Task to carry out:
Pick out each line of the records in which the word "will" appears.

━━━━━ Records

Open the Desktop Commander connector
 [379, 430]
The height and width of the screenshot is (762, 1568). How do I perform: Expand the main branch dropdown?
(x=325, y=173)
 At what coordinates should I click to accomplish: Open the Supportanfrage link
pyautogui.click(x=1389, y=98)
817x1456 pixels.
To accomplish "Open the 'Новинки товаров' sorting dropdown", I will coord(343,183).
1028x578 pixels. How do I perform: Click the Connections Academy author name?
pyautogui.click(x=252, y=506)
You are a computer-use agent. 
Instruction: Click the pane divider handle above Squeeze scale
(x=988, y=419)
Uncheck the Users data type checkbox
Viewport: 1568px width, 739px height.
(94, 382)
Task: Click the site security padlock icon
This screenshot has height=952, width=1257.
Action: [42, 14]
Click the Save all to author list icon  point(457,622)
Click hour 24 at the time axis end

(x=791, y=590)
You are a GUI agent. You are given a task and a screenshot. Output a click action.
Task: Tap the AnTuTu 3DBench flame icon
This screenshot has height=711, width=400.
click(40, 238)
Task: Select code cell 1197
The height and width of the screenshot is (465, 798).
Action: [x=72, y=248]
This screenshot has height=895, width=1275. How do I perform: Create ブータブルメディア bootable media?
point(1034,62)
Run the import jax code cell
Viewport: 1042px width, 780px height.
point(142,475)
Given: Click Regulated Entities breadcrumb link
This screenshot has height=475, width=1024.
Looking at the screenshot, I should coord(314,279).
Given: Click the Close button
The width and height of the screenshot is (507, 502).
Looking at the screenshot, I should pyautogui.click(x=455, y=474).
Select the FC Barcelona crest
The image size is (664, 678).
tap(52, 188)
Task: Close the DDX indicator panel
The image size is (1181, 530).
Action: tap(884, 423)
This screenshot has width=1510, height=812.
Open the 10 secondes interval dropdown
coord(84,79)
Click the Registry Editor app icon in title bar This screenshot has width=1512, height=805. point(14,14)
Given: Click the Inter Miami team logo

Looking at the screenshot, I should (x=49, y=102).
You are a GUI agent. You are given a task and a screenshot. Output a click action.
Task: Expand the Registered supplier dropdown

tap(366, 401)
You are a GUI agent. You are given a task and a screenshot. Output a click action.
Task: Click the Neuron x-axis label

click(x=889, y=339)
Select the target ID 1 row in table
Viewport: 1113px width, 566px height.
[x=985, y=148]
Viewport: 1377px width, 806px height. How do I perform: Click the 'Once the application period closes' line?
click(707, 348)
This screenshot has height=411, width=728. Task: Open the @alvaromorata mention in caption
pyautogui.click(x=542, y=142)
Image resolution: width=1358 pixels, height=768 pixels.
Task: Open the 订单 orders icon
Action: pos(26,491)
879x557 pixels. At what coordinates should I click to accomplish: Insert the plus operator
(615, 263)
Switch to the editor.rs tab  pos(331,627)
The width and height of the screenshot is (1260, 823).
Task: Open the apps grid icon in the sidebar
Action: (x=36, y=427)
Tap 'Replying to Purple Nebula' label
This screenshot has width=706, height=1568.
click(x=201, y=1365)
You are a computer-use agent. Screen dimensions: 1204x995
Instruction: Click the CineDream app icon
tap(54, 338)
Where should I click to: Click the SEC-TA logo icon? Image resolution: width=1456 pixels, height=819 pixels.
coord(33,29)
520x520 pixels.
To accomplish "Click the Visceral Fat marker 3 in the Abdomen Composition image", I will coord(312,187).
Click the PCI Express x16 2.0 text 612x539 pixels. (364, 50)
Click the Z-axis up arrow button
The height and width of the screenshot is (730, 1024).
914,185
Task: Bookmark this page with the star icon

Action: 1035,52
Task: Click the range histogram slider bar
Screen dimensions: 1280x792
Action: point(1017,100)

━━━━━━━━━━

Task result:
To accomplish "Open the 'Новинки товаров' sorting dropdown", I will coord(343,183).
To accomplish "Click the Visceral Fat marker 3 in the Abdomen Composition image", I will coord(312,187).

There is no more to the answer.